"""
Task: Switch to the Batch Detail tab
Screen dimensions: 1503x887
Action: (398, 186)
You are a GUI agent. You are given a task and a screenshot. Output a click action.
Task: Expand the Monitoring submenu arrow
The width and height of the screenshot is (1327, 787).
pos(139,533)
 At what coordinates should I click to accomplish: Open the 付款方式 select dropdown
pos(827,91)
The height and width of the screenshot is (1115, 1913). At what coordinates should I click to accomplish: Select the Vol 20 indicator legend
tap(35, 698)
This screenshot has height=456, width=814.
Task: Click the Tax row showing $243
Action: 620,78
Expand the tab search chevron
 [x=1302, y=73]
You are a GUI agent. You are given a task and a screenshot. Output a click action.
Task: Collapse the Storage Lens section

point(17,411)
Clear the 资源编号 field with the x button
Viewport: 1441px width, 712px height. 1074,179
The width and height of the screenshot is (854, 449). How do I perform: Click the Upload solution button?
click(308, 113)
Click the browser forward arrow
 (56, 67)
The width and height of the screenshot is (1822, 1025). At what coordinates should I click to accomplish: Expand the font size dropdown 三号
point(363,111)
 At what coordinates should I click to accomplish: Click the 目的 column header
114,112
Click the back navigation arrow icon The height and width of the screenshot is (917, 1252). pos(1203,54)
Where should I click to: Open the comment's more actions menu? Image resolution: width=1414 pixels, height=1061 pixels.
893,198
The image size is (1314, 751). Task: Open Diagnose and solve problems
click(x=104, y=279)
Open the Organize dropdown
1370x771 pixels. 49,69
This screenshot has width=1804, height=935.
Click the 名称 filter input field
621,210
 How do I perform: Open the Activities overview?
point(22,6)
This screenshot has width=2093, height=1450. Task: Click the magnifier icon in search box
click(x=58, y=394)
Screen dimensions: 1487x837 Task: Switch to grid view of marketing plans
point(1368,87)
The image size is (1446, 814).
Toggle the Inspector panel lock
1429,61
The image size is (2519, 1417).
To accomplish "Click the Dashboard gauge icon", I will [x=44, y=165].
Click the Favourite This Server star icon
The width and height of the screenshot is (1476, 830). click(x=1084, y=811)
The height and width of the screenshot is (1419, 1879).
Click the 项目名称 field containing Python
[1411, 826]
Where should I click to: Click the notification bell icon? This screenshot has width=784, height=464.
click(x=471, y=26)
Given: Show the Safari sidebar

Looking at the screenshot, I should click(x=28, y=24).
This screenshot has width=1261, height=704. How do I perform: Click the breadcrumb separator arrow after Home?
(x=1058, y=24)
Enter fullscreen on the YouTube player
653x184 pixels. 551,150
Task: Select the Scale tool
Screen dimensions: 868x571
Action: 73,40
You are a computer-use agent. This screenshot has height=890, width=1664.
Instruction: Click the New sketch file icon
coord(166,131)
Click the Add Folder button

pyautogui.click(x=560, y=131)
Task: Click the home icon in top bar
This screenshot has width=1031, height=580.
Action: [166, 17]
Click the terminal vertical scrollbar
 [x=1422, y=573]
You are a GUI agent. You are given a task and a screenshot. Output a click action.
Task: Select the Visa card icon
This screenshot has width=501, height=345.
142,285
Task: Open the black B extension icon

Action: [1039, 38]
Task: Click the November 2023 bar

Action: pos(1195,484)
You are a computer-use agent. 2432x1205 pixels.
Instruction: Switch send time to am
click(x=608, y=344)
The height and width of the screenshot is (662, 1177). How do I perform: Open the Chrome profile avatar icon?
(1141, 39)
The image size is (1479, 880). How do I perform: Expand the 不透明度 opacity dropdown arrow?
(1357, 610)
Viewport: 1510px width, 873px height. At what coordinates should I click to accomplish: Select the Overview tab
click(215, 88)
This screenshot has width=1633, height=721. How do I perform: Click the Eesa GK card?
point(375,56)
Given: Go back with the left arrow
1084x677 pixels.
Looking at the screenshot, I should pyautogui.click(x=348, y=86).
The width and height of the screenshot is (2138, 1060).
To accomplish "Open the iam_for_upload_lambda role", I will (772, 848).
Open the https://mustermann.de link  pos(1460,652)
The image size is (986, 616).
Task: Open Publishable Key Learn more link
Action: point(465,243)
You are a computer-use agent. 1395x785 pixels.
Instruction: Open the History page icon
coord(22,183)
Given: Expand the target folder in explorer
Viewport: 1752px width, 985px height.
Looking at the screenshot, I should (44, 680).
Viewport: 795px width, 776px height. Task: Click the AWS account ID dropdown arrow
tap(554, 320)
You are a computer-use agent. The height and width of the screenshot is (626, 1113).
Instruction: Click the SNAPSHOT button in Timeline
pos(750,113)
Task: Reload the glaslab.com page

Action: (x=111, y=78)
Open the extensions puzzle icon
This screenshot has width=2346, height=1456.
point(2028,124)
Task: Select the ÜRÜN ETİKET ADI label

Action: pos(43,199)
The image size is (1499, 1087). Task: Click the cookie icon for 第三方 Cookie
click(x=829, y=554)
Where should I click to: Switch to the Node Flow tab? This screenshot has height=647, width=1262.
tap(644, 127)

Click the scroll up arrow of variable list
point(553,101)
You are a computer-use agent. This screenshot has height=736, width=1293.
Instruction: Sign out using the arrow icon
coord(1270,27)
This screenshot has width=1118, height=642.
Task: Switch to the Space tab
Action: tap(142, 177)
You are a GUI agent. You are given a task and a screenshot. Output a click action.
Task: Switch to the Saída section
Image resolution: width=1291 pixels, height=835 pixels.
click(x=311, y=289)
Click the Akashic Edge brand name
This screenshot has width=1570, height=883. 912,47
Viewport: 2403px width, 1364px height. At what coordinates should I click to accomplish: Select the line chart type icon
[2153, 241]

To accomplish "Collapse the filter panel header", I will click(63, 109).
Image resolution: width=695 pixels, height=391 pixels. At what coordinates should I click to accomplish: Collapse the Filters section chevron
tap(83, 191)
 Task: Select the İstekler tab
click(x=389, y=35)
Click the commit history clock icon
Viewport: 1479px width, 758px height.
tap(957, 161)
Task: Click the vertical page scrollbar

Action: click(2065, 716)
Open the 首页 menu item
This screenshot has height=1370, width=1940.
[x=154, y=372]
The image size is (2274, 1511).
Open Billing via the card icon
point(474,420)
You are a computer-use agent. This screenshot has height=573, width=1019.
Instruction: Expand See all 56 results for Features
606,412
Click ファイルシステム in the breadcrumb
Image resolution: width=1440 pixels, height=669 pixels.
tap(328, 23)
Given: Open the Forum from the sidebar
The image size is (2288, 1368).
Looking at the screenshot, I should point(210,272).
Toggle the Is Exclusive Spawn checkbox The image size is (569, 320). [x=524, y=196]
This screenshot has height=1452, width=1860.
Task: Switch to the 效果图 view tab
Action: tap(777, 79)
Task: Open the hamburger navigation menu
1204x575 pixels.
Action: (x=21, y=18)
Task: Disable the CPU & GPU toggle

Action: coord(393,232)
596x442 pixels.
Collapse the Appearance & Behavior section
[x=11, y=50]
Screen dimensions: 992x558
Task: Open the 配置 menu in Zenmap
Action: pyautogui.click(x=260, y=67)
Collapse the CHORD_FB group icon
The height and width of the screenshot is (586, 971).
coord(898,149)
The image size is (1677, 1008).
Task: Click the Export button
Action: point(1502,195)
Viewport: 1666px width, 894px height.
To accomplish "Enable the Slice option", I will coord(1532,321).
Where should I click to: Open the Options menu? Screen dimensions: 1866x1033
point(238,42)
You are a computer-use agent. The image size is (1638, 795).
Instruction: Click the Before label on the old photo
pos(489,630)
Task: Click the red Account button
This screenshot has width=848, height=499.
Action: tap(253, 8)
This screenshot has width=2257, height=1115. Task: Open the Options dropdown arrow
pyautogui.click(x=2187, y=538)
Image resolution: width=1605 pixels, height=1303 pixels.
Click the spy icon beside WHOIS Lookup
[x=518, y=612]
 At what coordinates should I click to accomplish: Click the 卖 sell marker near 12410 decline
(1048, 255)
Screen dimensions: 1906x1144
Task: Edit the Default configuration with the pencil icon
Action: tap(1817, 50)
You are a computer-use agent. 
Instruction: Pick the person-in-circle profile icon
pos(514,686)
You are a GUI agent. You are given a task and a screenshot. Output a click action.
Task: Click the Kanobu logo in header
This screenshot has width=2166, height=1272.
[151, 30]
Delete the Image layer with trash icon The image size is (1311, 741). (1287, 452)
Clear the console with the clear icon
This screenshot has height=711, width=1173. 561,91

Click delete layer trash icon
"""
◆ Aim of the task ◆
Using the records, work out how many lines include "navigation", and reply with that number alone.

◆ Output for this task ◆
2